The Hole Shebang

The Buckman Bagel Institute brings the old-world bagel back home.

Harley Leiber says it’s not the heat, it’s the humidity. When he makes bagels, he likes the cool, misty days—the ones Portland was known for before the weather got all screwy and Midwestern. But now in July, the dough is taxing his mixer in alarming ways. 

"This is the same mixer they would use in a commercial kitchen," he says. It still isn't enough. The glutinous bagel dough jams it up again, then again, then again. He's going to have to knead it the rest of the way by hand. 

Leiber is standing in the kitchen of the Buckman Bagel Institute, established in 2013. It's pretty much just his house. Leiber hung up a shingle—literally—on a 10-by-16-foot gardening shack he'd built himself in his yard three years before. And he wants to teach Portland to make bagels. 
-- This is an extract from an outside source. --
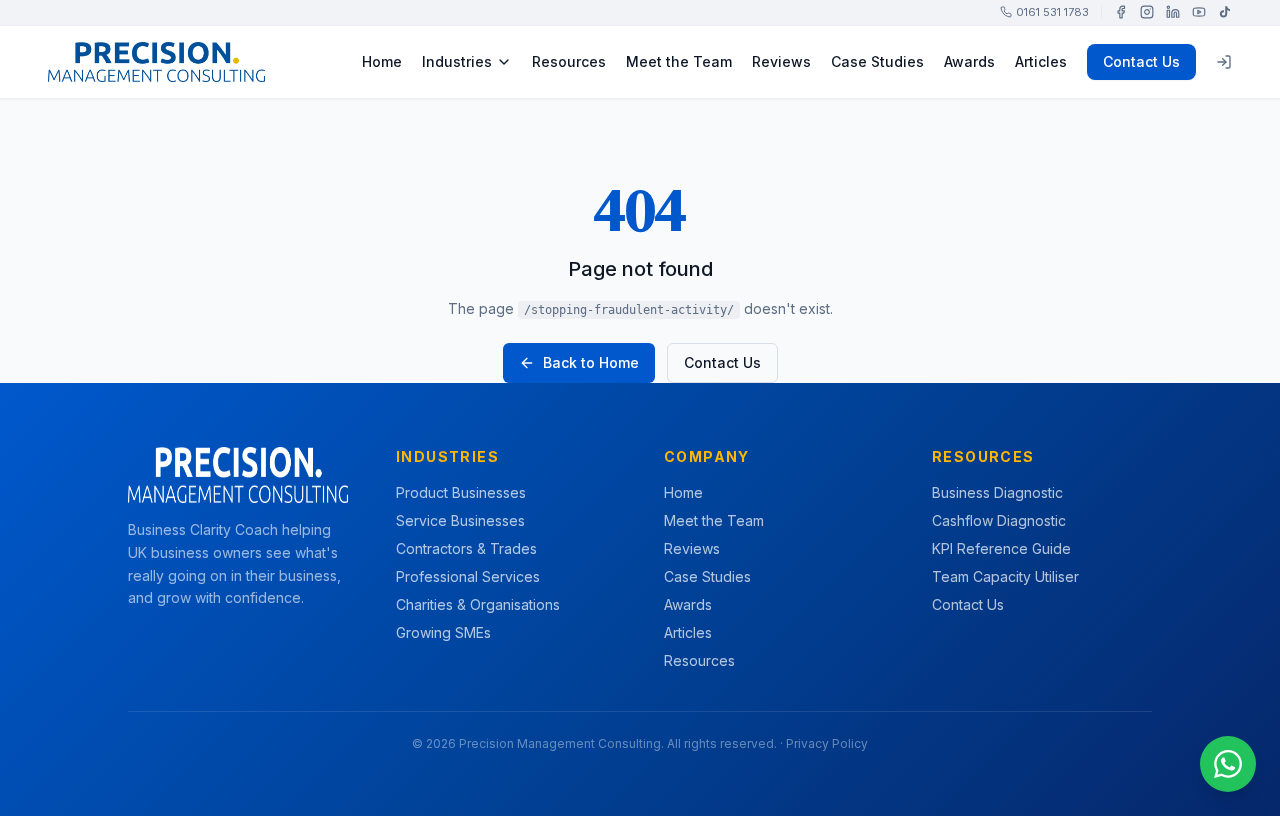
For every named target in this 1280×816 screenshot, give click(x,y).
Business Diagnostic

"Go to Fred Meyer, it tastes like bread," says Leiber, who is both always in motion and continually talking in a low-key, affable patter. "Winco is good, I wish they'd boil them. To have that flavor—most bagels are made by commercial bakeries. They don't have the time that it takes. They cut corners. Bowery makes really good boiled bagels, but I think they're crazy. They must work 16 hours a day. No one in their right minds would make boiled bagels as a business."

The real bagels, for Leiber, take three days to make and use barley malt syrup rather than premixed flour. Their yeast is made from starter that sits for a day; the dough is then mixed and kneaded and hand-shaped before sitting again overnight in the refrigerator. The bagels are boiled before they are baked, which leads to rich flavor and a dense, glutinous texture that is nothing at all like bread.
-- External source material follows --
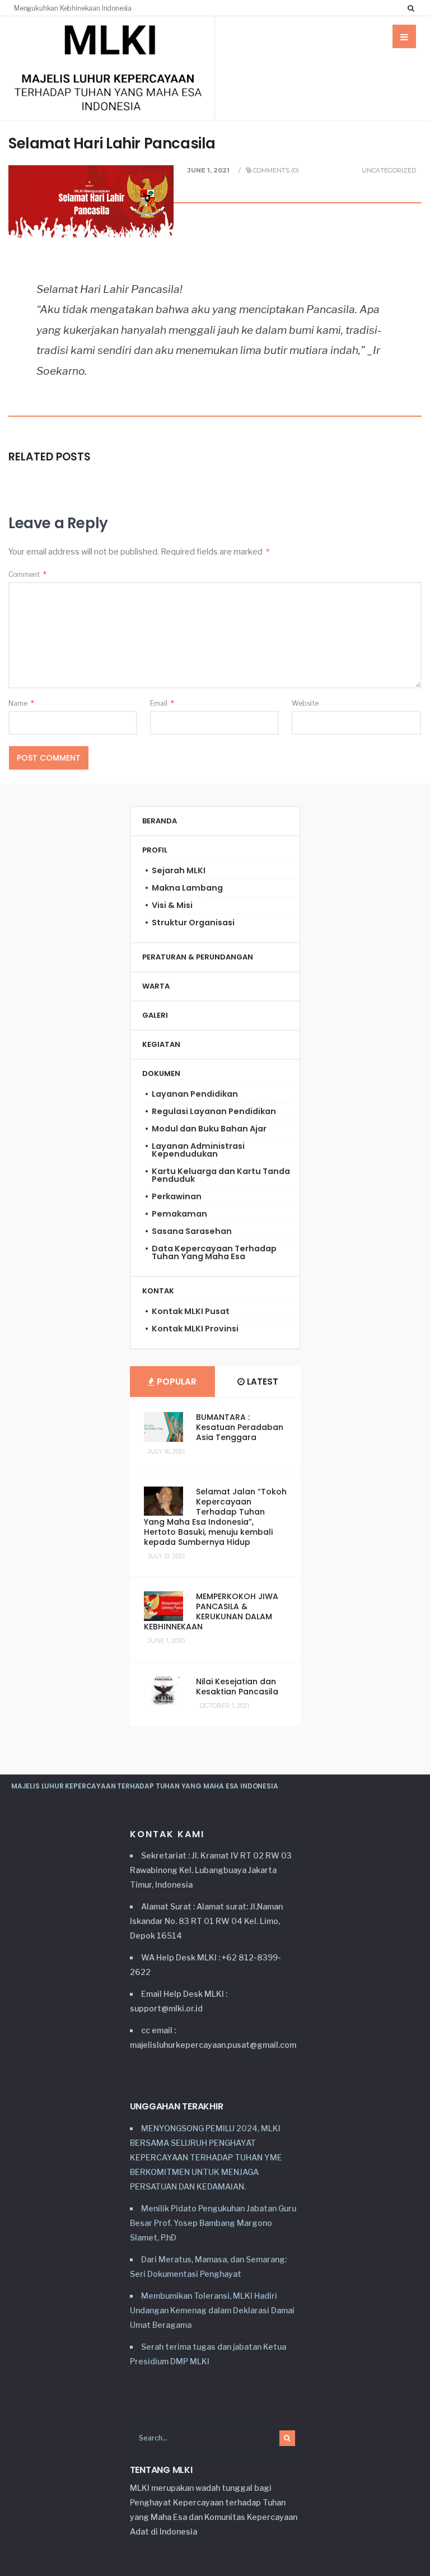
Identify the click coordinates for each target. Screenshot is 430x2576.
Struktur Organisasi (193, 922)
"The taste is not subtle," he says. "It's very different."

He teaches classes, two or six people at time, for $30 a person. He's not doing it for money. Indeed, the robust 62-year-old is very serious about his retirement after years working in criminal justice and at SAIF Corp.—the state-owned insurance company that pays out workers' compensation claims—and limits the classes he'll teach to two a week so they don't start feeling like a job. 

After the fall of Kettelman, the city has indeed experienced a renaissance in boiled bagels—a list that includes Bowery, Henry Higgins, Spielman, and Bundy's. But for Leiber, it's a matter of reviving a lost tradition of making your own bagels at home, a craft begun in Poland and carried down through generations. 

He uses a family recipe culled from his sister Laurie, who also teaches bagel-making in San Francisco. Nonetheless, the two have now developed slight differences of opinion. (She likes 16 minutes in the oven after the boil. He prefers 18.)

"We're Eastern European Jews," he says. "We've always liked good bagels. Both grandparents are from Galicia and Poland. My grandmother made bagels, my father's mother. They were always in the family." He remembers, as a child in San Francisco, asking again and again if the bagels were ready. “They were never ready. You always had to wait for them.”      

The class focuses mostly on making the dough and requires only two basic skills: use of a measuring cup and a willingness to beat the crap out of a basketball-sized hunk of dough. Turns out I'm equipped. And when the little doughnuts of dough magically rise to the top of the boiling water after 15 seconds, the feeling is deeply gratifying. It's like passing a test of character—my soul has been weighed, and found pure.

Word about the Buckman Bagel Institute spreads mostly by word of mouth. Prospective students see Leiber on Facebook. An older woman saw his little sign while on her morning walk and called him.

"I accumulate people," he says. "I wait till I have four or five, and then you're sending them out in the world with this Old World technique.”